**WHAT IS EXPECTED**. Write out the passage about gender, time pressure, and competition word for word, from "In the long-duration games, subjects" to "competition has benefits.".

In the long-duration games, subjects had the option of quitting before the time expired. In the math tournament, women were significantly more likely than men to quit early, but there was no gender difference in the verbal tournament. Both genders were less likely to quit in the tournament than in the piece-rate setting, a result showing that competition has benefits.
Table 1 gives a brief summary of the results: the men and women performed about equally well in all but two of the settings: in the short-duration (high-pressure) math test, the men did much better, and in the long-duration (low-pressure) verbal test, the women did much better.
|Table 1. Results of piece-rate (noncompetitive) and
tournament (competitive) math and verbal games. |
M = men superior, W = women superior, E = men and women roughly equal.
Labor Market Analysis
In short, Shurchkov found that differences in math test scores between men and women were greatly diminished when stereotype threat, time pressure, and competition were removed from the setting. To see whether these findings are reflected in the labor market, she examined individual-level labor market data from the years 2003 through 2009. She grouped occupations into low- and high-pressure and math and verbal categories based on classifications from CareerCast.com.
Examples of high-pressure jobs that emphasize mathematical skills include financial analysis and management, while mathematicians, actuaries and accountants fall into a lower-pressure category. High-pressure jobs with a verbal emphasis include journalism, while people in low-pressure jobs in the verbal category include librarians, novelists and poets. Admittedly, few jobs are purely mathematical or verbal; rather, they combine these attributes in varying amounts.
Regression analysis of real earnings against demographic variables and controlled for gender revealed a significant (at the 1% level) salary gap in high-pressure math jobs, smaller gaps in high-pressure verbal jobs, and little if any gap in lower-pressure verbal jobs. The high-pressure math jobs are also the ones with a lower share of women: “... a woman is almost 20% less likely to work at a high-pressure math job than a man of similar characteristics.” Those probability differences are reversed in sign for the low-pressure jobs, both the math and the verbal.
Shurchkov designed her experiments well to separate competing effects. She provided objective evidence that the women in the study have similar basic math ability to the men, but she confirmed conventional wisdom that women perform less well than men on mathematical tasks – where stereotype threat may be in force – in competition and under time pressure. Removing either stereotype threat or competition enabled women to perform as well as men, and removing both sources or pressure enabled women to perform better than men: they excelled in the verbal competition, earning a higher average payout than the men. Part of the reason was that the women used the extra time to improve the quality of their work, while the men appeared to aim for increased quantity, thereby increasing their mistake share.
What do these results tell us about how we ought to be preparing future scientists? Although some argue that science is more competitive than it needs to be, some competition is inherent in the process. Nor are graduate admissions procedures likely to become less competitive. Therefore, the disadvantage that accrues to women from competition is unlikely to change, unless women learn to overcome it. Unlike competition, time pressure is not usually an essential feature of solving scientific problems. The most typical situations involving time pressure are answering tough questions in oral exams or after a talk and writing proposals to deadlines. In the former, we have to "think on our feet," a skill that we can learn in graduate school and beyond. In the latter, we use verbal skills at least as much as mathematical skills.

**AVAILABLE DATA**.
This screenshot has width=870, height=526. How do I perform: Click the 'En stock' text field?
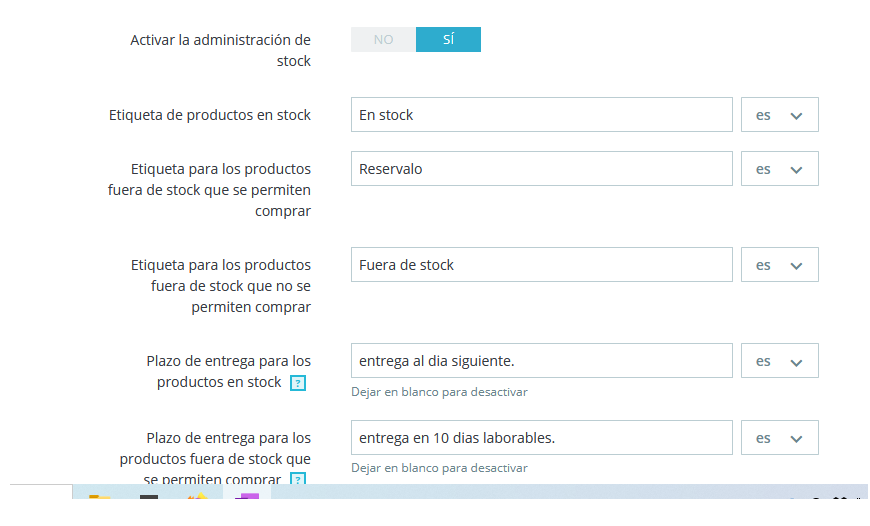[x=541, y=115]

**EXPECTED ANSWER**.
In the long-duration games, subjects had the option of quitting before the time expired. In the math tournament, women were significantly more likely than men to quit early, but there was no gender difference in the verbal tournament. Both genders were less likely to quit in the tournament than in the piece-rate setting, a result showing that competition has benefits.